The 86,000 Oregonians reported by Swanson as working in the “forest industry” is more than twice the number reported by the state Employment Department.
Swanson quotes other “facts” from the Oregon Forest Resources Institute. This organization is also biased heavily in favor of the timber industry. Created by the Legislature in 1991, Oregon Revised Statute 526.640 says “The Oregon Forest Resources Institute shall enhance and provide support for Oregon’s forest products industry.” The state Department of Revenue shows that OFRI is funded directly with forest products harvest taxes, benefiting directly from increased logging.
The legislative findings for establishing OFRI say, “The state of Oregon recognizes that the forest products industry is one of the largest industries in the state.” This is not factual.

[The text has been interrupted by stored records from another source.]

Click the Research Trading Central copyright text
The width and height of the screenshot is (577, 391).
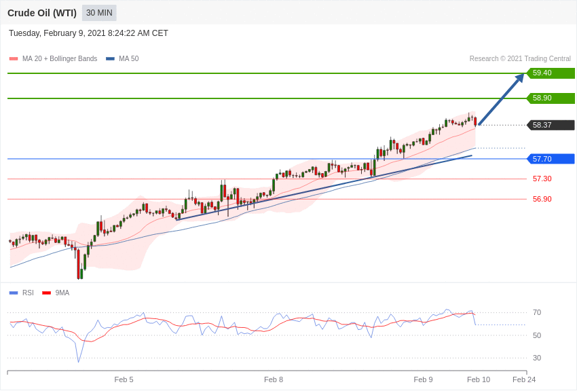(x=520, y=59)
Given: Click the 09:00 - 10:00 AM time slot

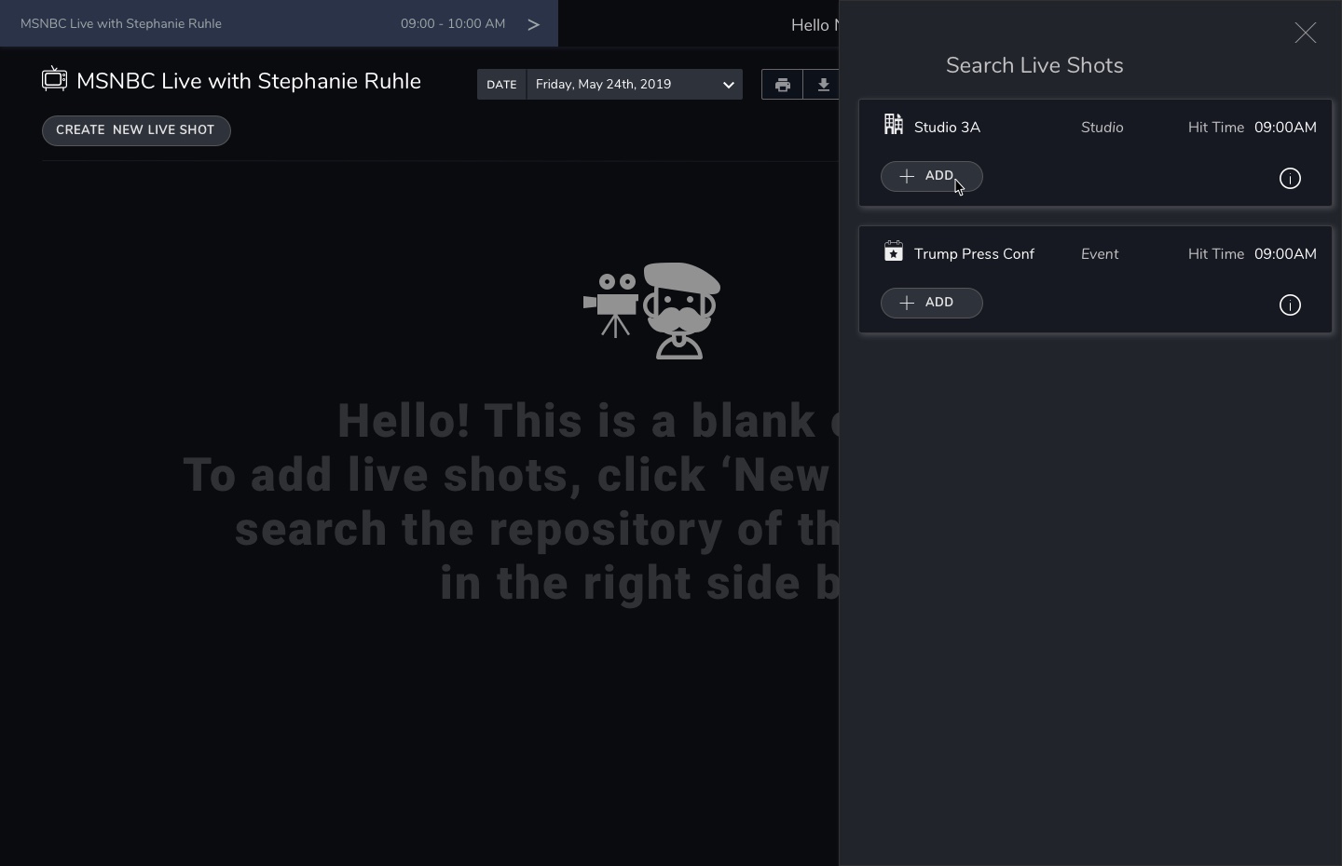Looking at the screenshot, I should point(453,24).
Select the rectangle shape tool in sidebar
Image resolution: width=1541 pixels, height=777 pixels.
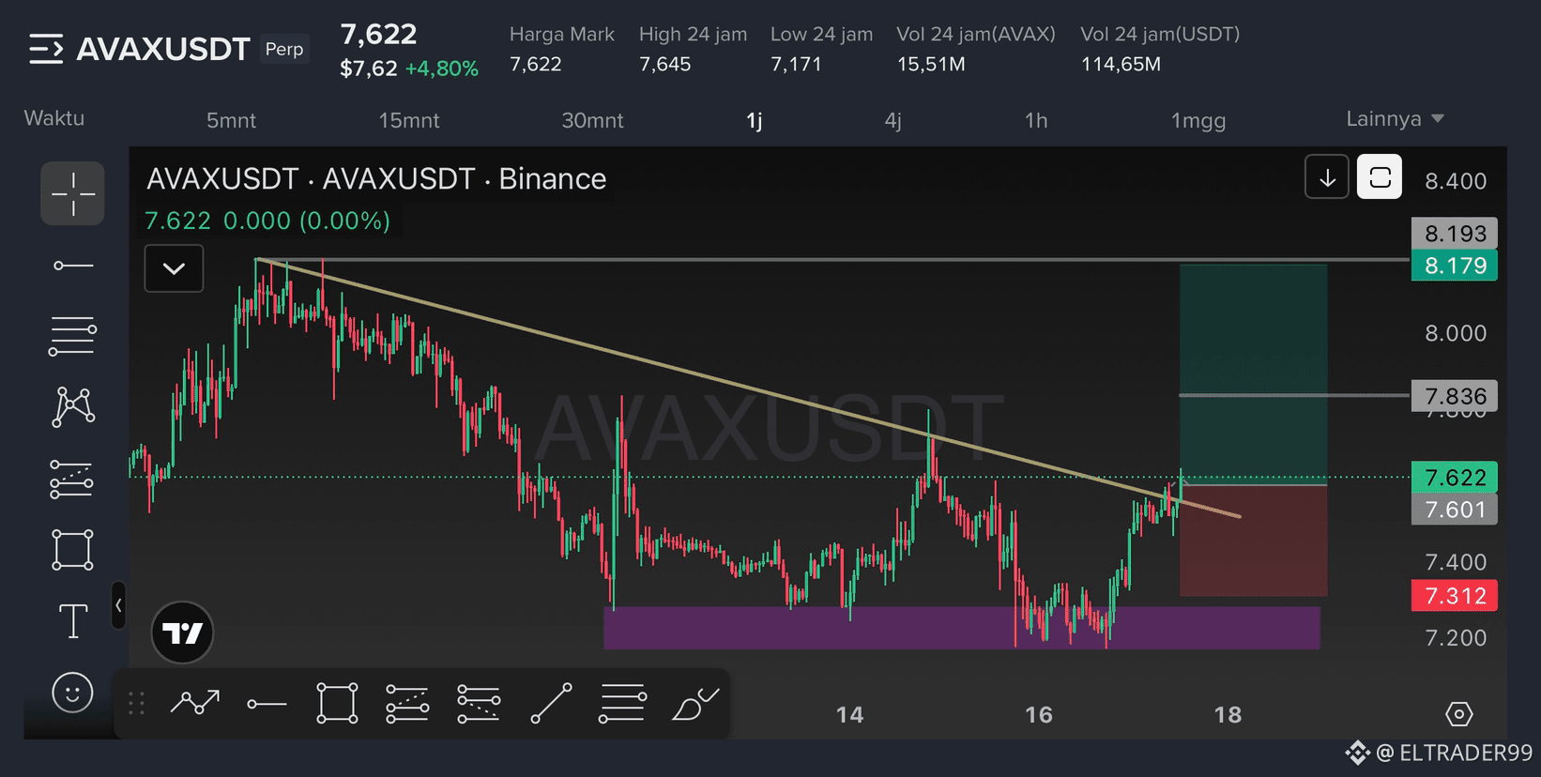coord(72,549)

The Employment Department’s 2013 Industry Employment Forecast shows today’s timber industry accounts for three percent of Oregon’s payroll employment and contributes only two percent to 2020’s projected employment. Most job growth is predicted to be in wholesale and retail trade, professional and business services, leisure and food service, and health and education.
OFRI’s legislative findings say, “The welfare of the state is largely dependent on the health and vigor of the forest products industry.” Again, not factual. The state Department of Economic Analysis reports that today’s wood products industry contributes only one percent to our Gross Domestic Product.
In Lane County, Oregon’s biggest timber producer, the wood products industry is not even one of the top 10 employers. Has this industry achieved more employment from recent logging increases? Not according to state Department of Forestry and Employment Department data. Lane County’s logging levels increased 57 percent from 2009 to 2011. In this same period, Lane experienced an 11 percent drop in wood products employment. None of our political leaders, obsessed only with increasing federal logging, have publicly mentioned this obvious disconnect.
The increasing export of unprocessed, “raw” logs, also ignored by politicians, may explain the disconnect.
Based on Forest Service data, beginning in 2009, log exports to Asia have increased steadily from the Northwest, particularly from Oregon, which may be exporting as much as one third of its annual harvest as raw logs rather than as finished lumber. A billion board feet of raw logs were exported out of Oregon in 2011 alone. OFRI claims that there are 28 jobs created for every million board feet of logs Oregon’s workers process. Multiplied times a billion board feet, OFRI’s inflated employment numbers imply that as many as 28,000 wood products jobs may be exported annually.
Lane County is particularly hard hit from log exports since one of the region’s largest raw log exporters, Weyerhaeuser, is also Lane’s largest private landowner, with about 340,000 acres. Weyerhaeuser controls more forestland in Lane County than the BLM does. The company gets huge property tax exemptions on the value of its standing timber. ORS 321.259, the legislative finding granting this exemption to private forest owners, says “The interests of the state, its citizens and future citizens are best served by taxing policies that encourage…millage of timber products within Oregon.”
Where’s the outcry about raw log exports from Sen. Ron Wyden, Rep. Peter DeFazio, and others promoting their agenda to increase timber supplies, revenues and jobs?
Contrary to Swanson’s claims, the timber industry and its politicians seem to either distort or ignore the facts to justify further exploitation of Oregon’s forests and people.
Samantha Chirillo of Eugene is a research consultant.